*** Page extract ***
'Cash for kids' judge Ciavarella sees verdict as vindication
Disgraced former Judge Mark A. Ciavarella Jr. exited the federal courthouse in Scranton as he had entered it - still swearing that he hadn't taken cash for kids.
Disgraced former Judge Mark A. Ciavarella Jr. exited the federal courthouse in Scranton as he had entered it - still swearing that he hadn't taken cash for kids.
To hear Ciavarella and his lawyers tell it, the jury's verdict Friday was almost a victory.
If so, it is a victory that Ciavarella will likely celebrate for years in a federal prison cell.
After a relatively quick trial, the jury convicted Ciavarella on 12 of 39 counts in a case in which prosecutors charged that he and another corrupt judge had pocketed almost $3 million while overseeing juvenile justice in Luzerne County.
The jury found Ciavarella guilty of racketeering, conspiracy to launder money, honest-services mail fraud, and filing false tax returns.
What gave Ciavarella his reason to crow was that the panel had acquitted him of bribery and extortion charges. As he left the courtroom, Ciavarella said the verdict was something of a vindication.
He "never took a dime to send a kid anywhere," and the jury agreed, Ciavarella asserted.
Laurene Transue, whose 15-year-old daughter, Hillary, was jailed by Ciavarella in 2007 for mocking an assistant principal on her MySpace page, said she found the mixed verdict confusing.
What upset Transue more, though, was that U.S. District Judge Edwin Kosik released Ciavarella to await sentencing.
"That was very, very difficult for me," she said, "because at Hillary's trial and that of thousands of other kids, the trial lasted an average of 60 seconds, and they were handcuffed right there and taken out of the courtroom."
Still, under advisory sentencing guidelines, Ciavarella is looking at a minimum sentence of 13 years, which he could start serving at age 61.
As veteran former prosecutor L. George Parry noted, "At age 61, any sentence can turn out to be a life sentence."
Parry added: "The defense may want to dress it up how they want, but it's a resounding victory of prosecutors."
That said, defense lawyers Al Flora Jr. and William Ruzzo made the best out of a very weak hand.
Long before opening statements Feb. 8, their client had admitted - under oath in another legal case - that the feds had him cold on a number of key issues.
*** Records provided ***
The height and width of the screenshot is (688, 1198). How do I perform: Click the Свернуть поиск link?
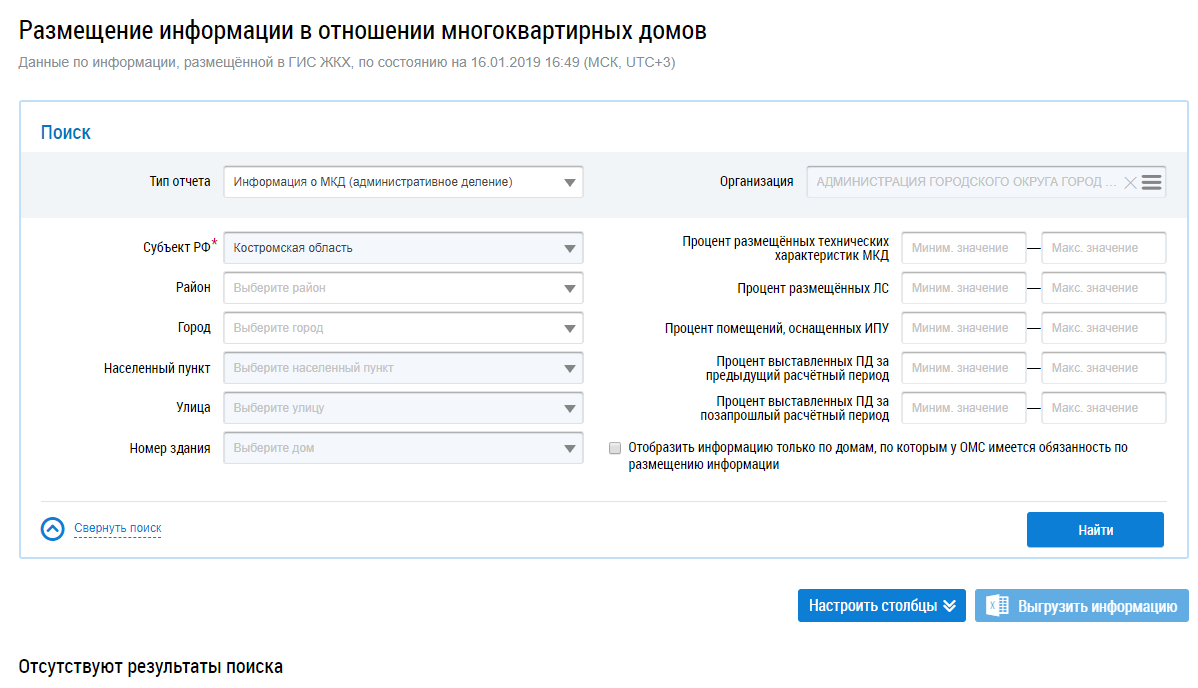point(117,528)
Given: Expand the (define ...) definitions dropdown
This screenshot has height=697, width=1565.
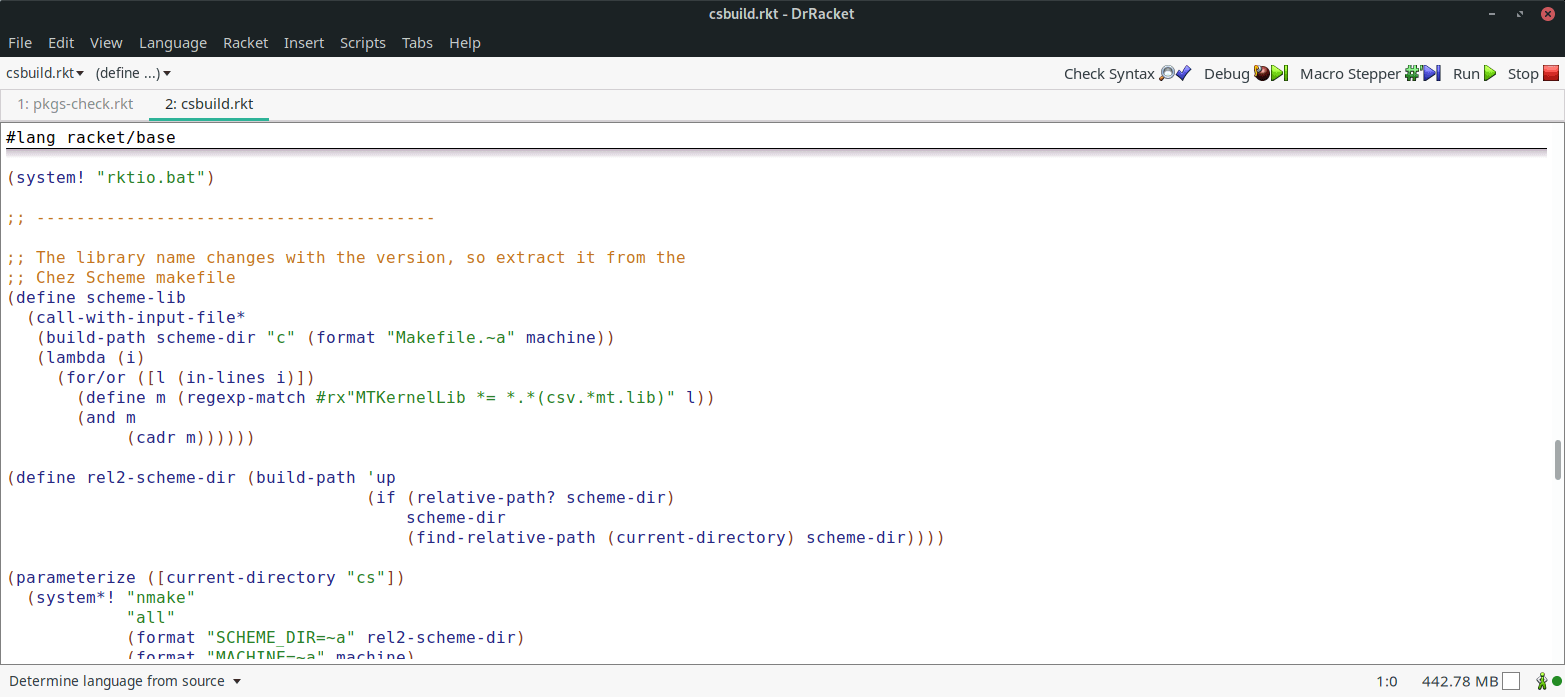Looking at the screenshot, I should pos(133,72).
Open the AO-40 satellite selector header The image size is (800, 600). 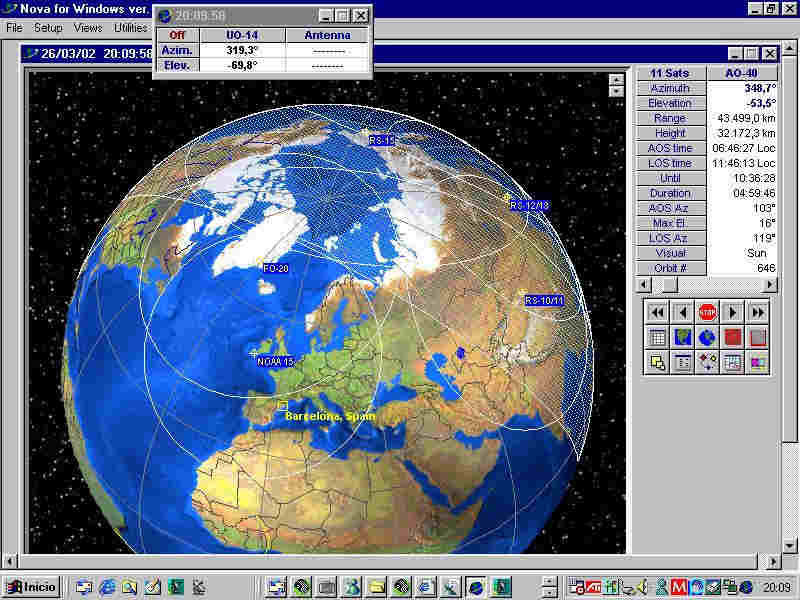(x=742, y=73)
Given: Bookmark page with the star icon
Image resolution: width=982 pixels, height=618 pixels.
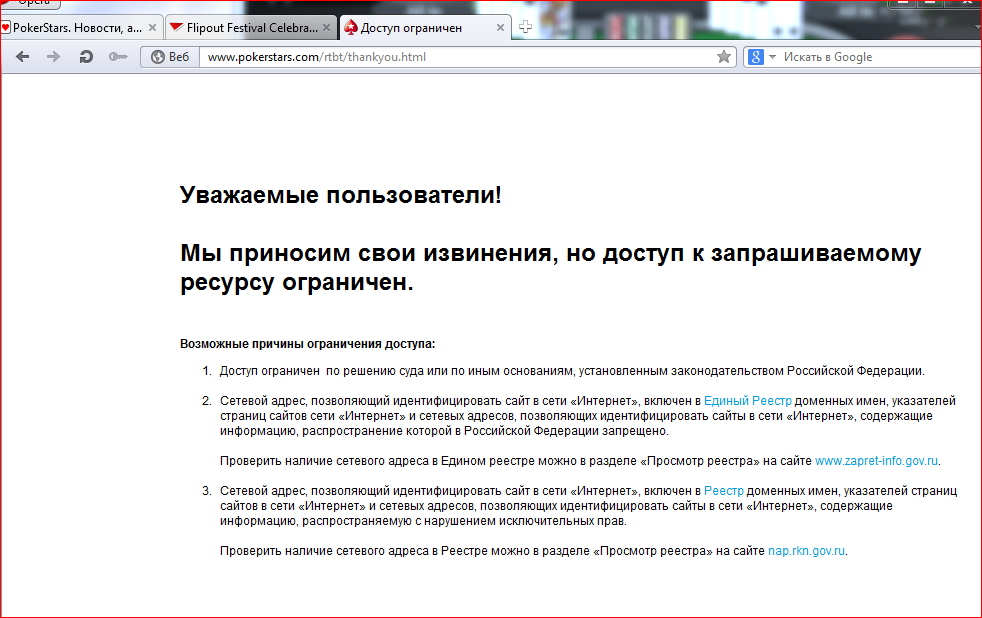Looking at the screenshot, I should coord(724,57).
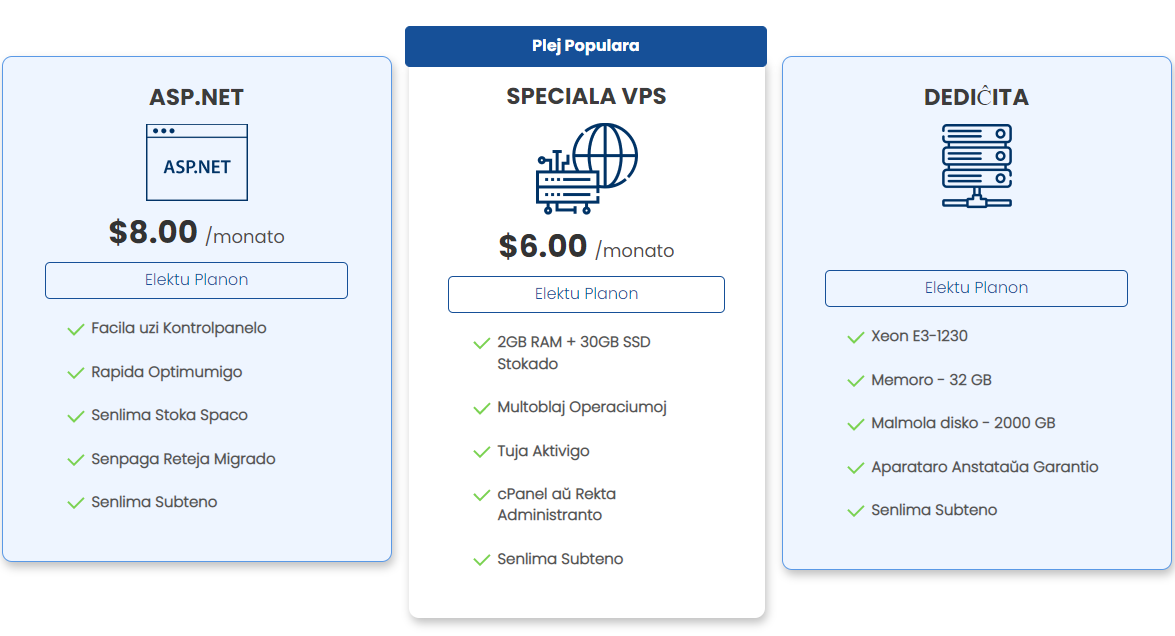The height and width of the screenshot is (636, 1175).
Task: Click checkmark beside Facila uzi Kontrolpanelo
Action: tap(76, 329)
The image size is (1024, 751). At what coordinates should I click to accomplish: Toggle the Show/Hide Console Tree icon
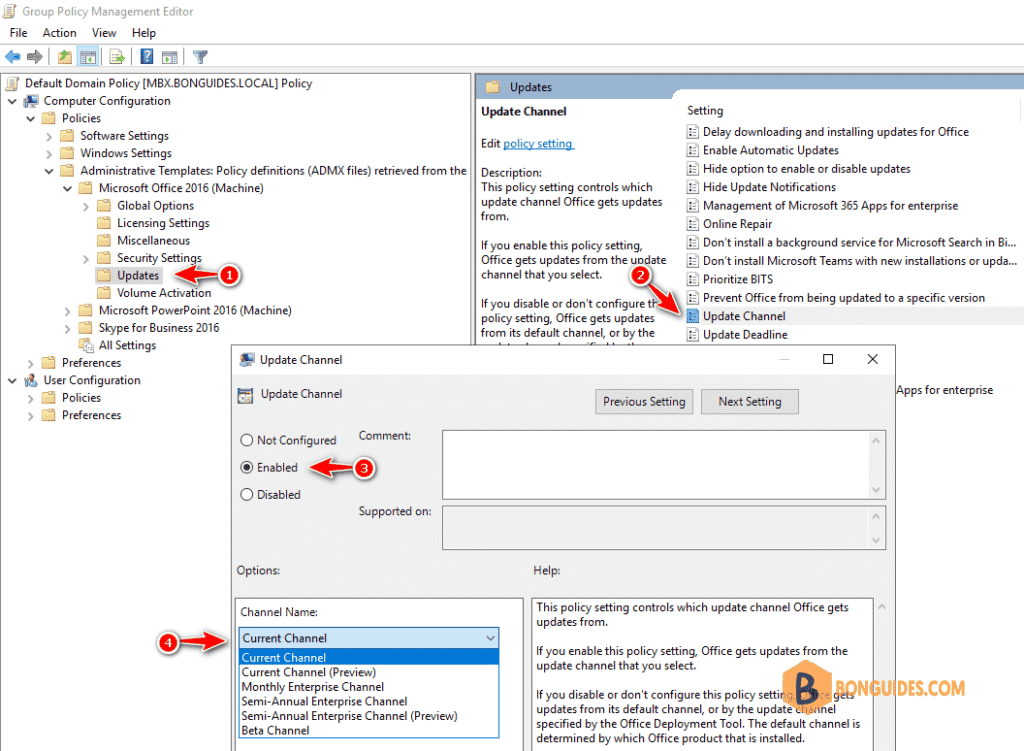click(x=88, y=57)
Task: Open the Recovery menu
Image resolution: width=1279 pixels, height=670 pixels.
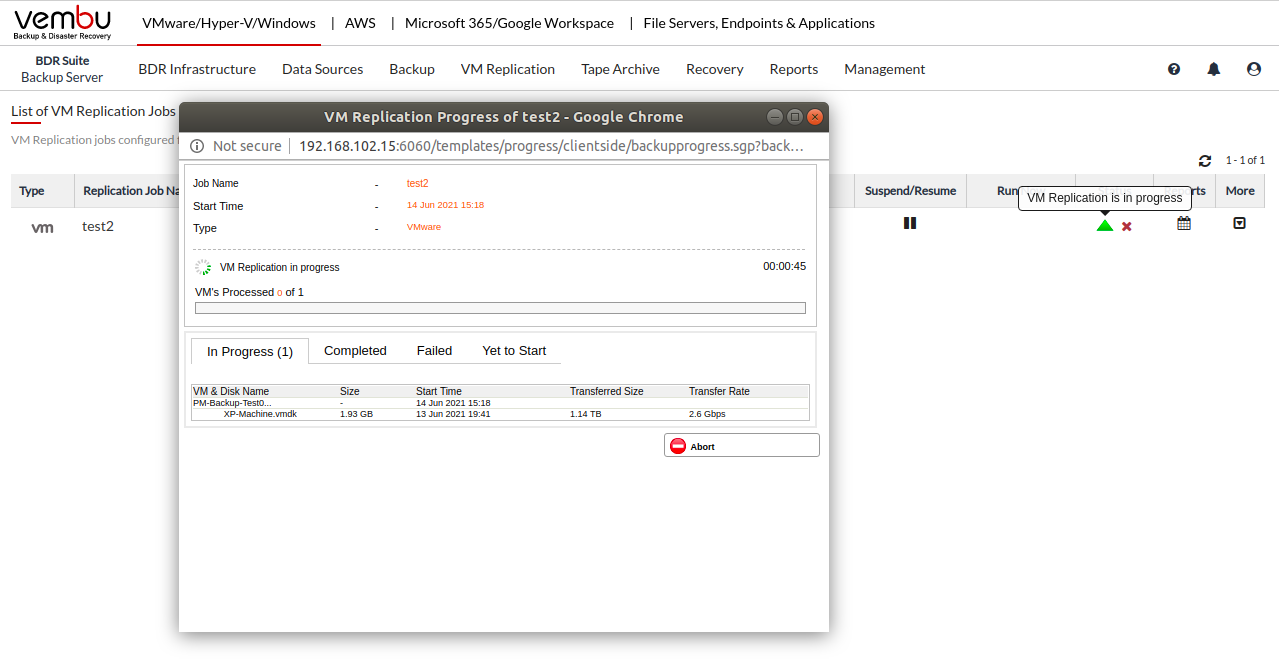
***
**Written request 1:**
In the article about the Ciavarella verdict, start at the words "The jury found" and stop after "of a vindication.". Copy that stretch word for word.
**Written request 2:**
In the article about the Ciavarella verdict, how many counts did the jury convict him on?
**Written request 3:**
Pick up the article about the Ciavarella verdict after its last sentence and keep writing.

**Written reply 1:**
The jury found Ciavarella guilty of racketeering, conspiracy to launder money, honest-services mail fraud, and filing false tax returns.
What gave Ciavarella his reason to crow was that the panel had acquitted him of bribery and extortion charges. As he left the courtroom, Ciavarella said the verdict was something of a vindication.

**Written reply 2:**
12 of the 39 counts.

**Written reply 3:**
Ciavarella, who spent a decade presiding over Luzerne County's Juvenile Court, acknowledged in 2009 that he had accepted hundreds of thousands of dollars from the builder of a new juvenile-detention center.
He also admitted that he had hidden the money - failing to list it on the financial-disclosure forms that all judges must make public annually.
The difficult pitch that the lawyers had to make to the jury was that their client had kept the payments secret not because they were illegal, but merely because he thought they would upset voters.
In the end, the jury of a dozen men and women split the difference.
They found Ciavarella guilty of "honest-services mail fraud" for filing, via the U.S. mail, four consecutive financial-disclosure reports that omitted payments from the builder and owner of the detention center.
They also found him guilty of filing false tax returns for those four years - a crime to which Ciavarella had immediately confessed under cross-examination.
They also found him guilty of racketeering and money-laundering conspiracy for sharing in a $997,600 payment by the center's builder. This money went to Ciavarella and the other corrupt judge, Michael T. Conahan, 58, who pleaded guilty in the case last year.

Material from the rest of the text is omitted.